Extract each line of the records below that contains the string "should".

#### DATASET EXTRACT ####

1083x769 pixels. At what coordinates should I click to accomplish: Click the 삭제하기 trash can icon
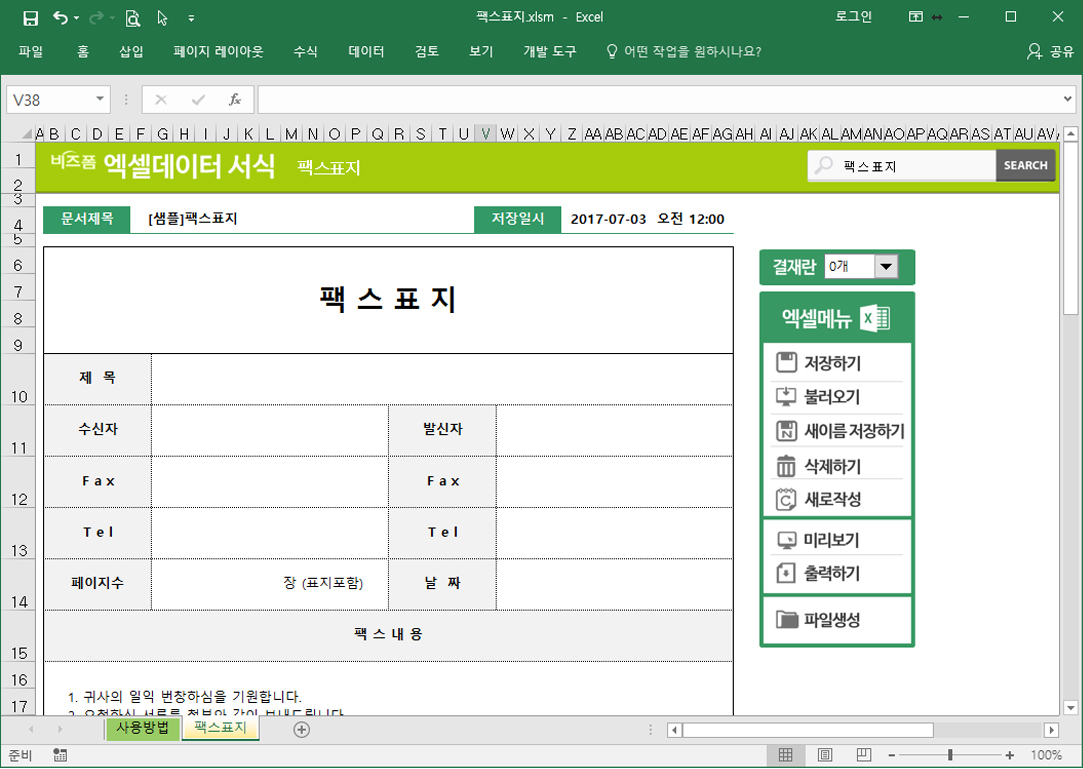pyautogui.click(x=787, y=466)
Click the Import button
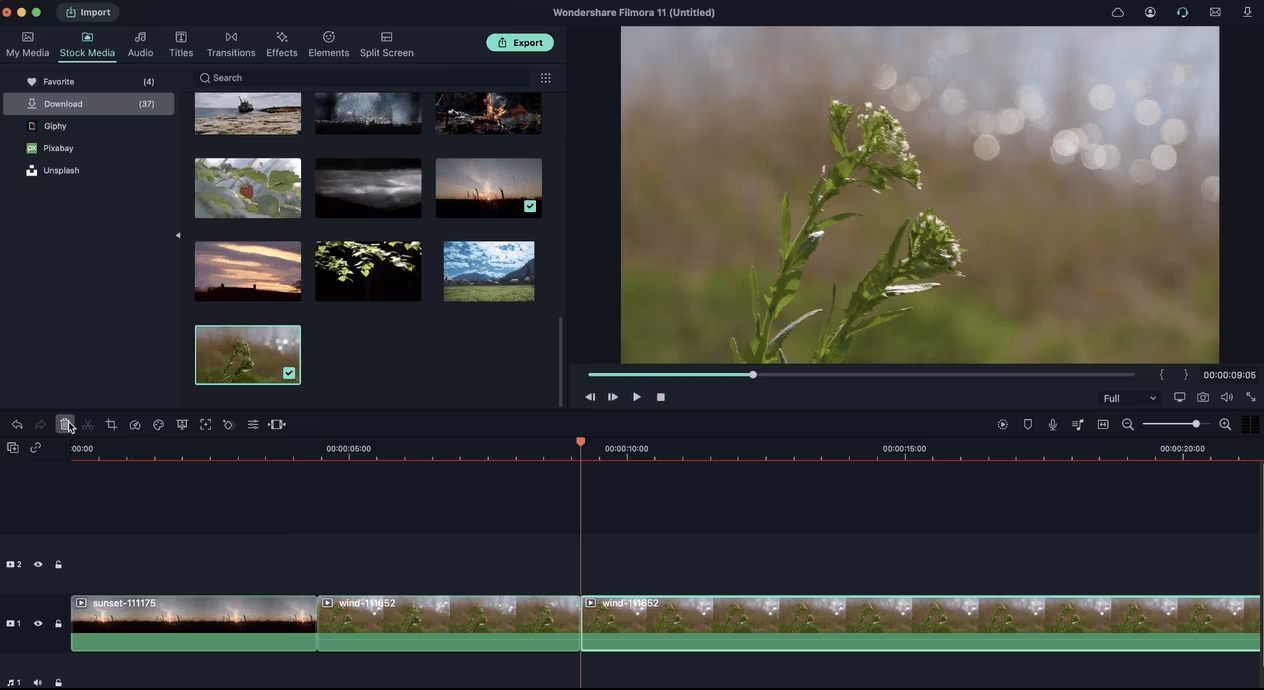 point(88,13)
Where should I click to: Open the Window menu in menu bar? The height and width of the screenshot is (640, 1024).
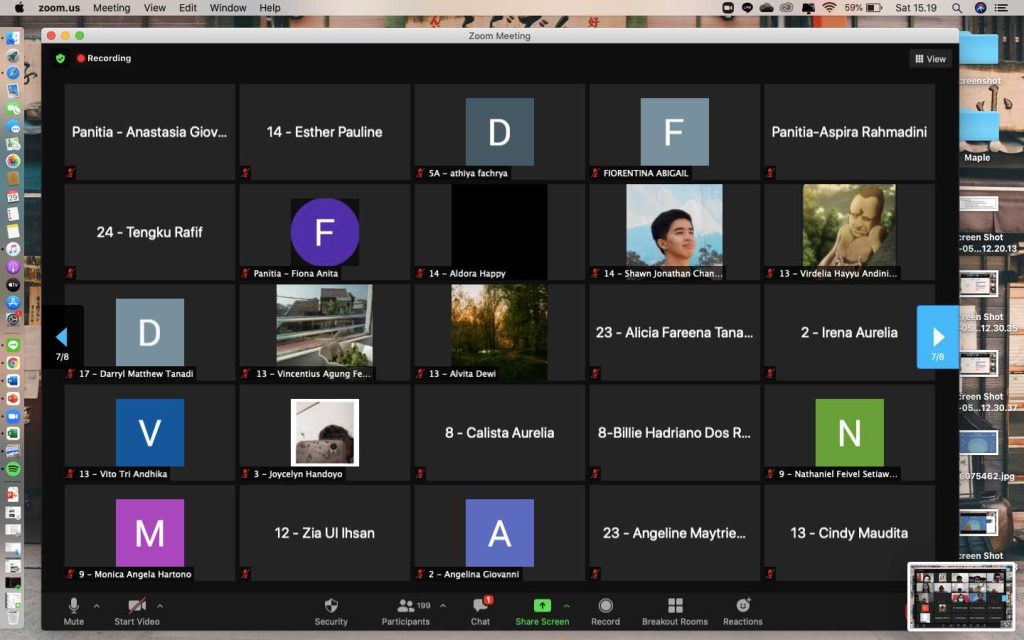[x=228, y=8]
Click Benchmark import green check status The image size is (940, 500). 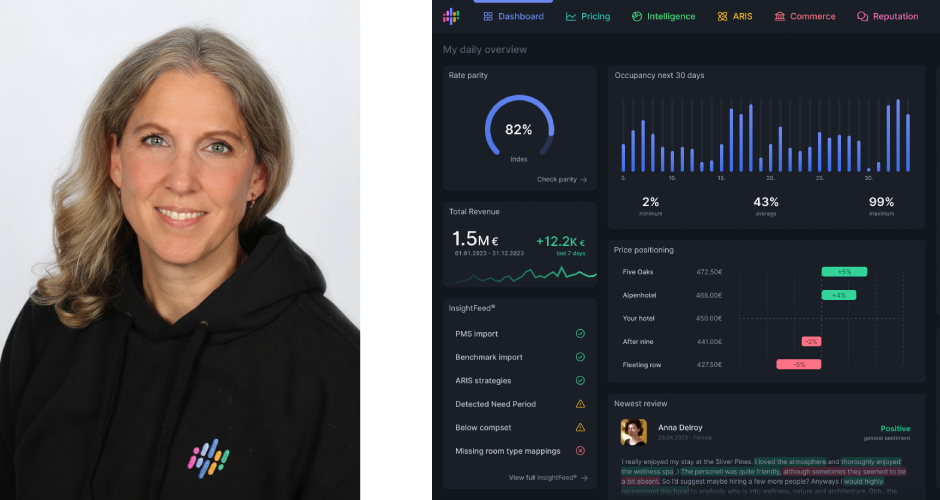pos(580,357)
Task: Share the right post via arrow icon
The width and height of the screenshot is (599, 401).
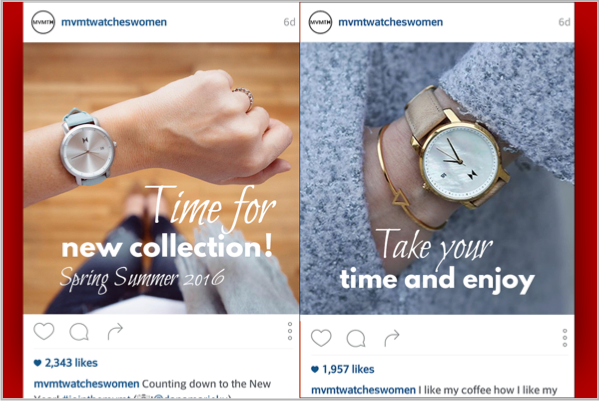Action: 392,338
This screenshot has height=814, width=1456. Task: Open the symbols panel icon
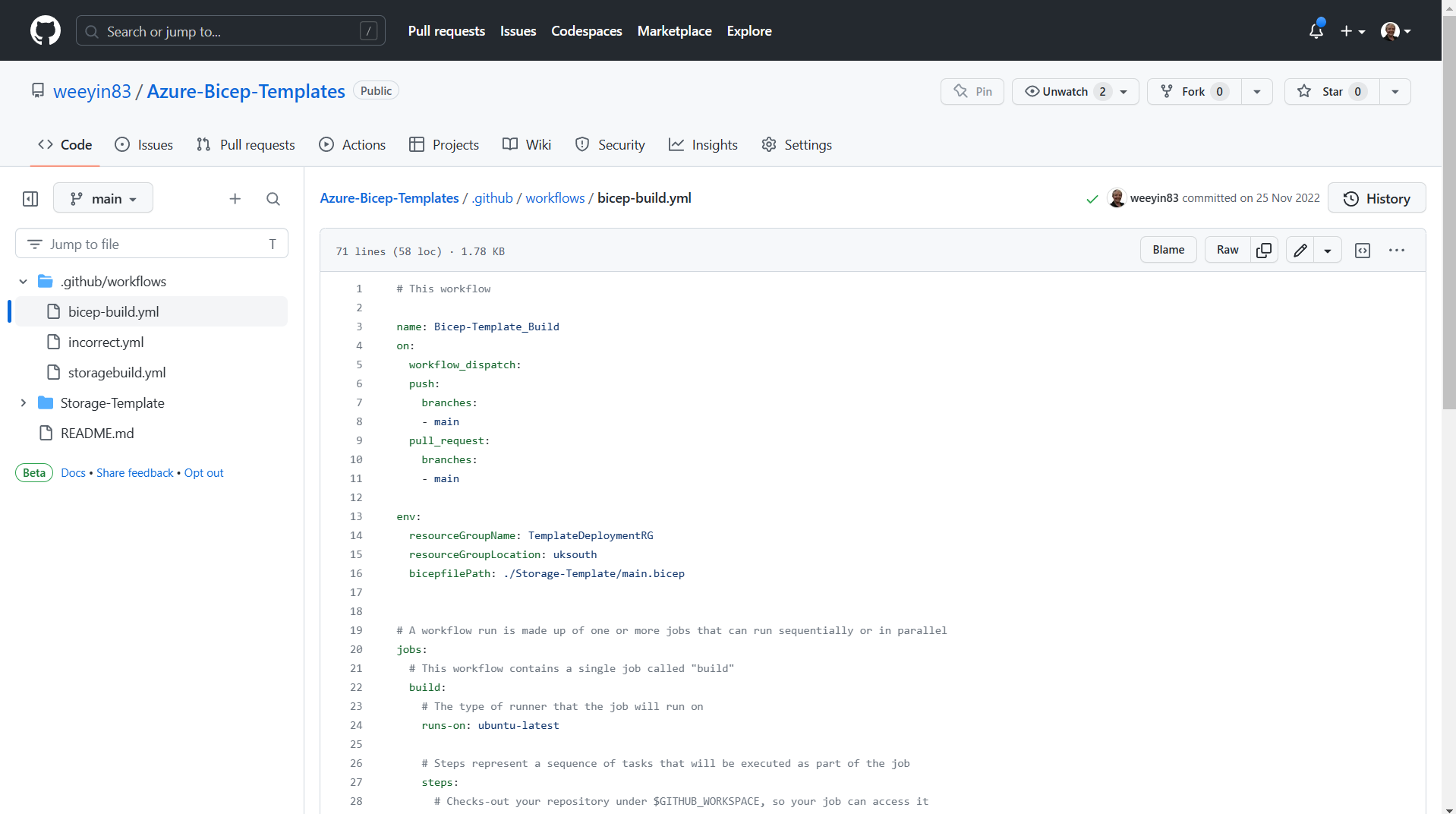(1363, 249)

####

**TASK SOLUTION**
1083x769 pixels. At what coordinates should I click to accomplish: Click the 삭제하기 trash can icon
Where should I click to: Open the Window menu in menu bar? The height and width of the screenshot is (640, 1024).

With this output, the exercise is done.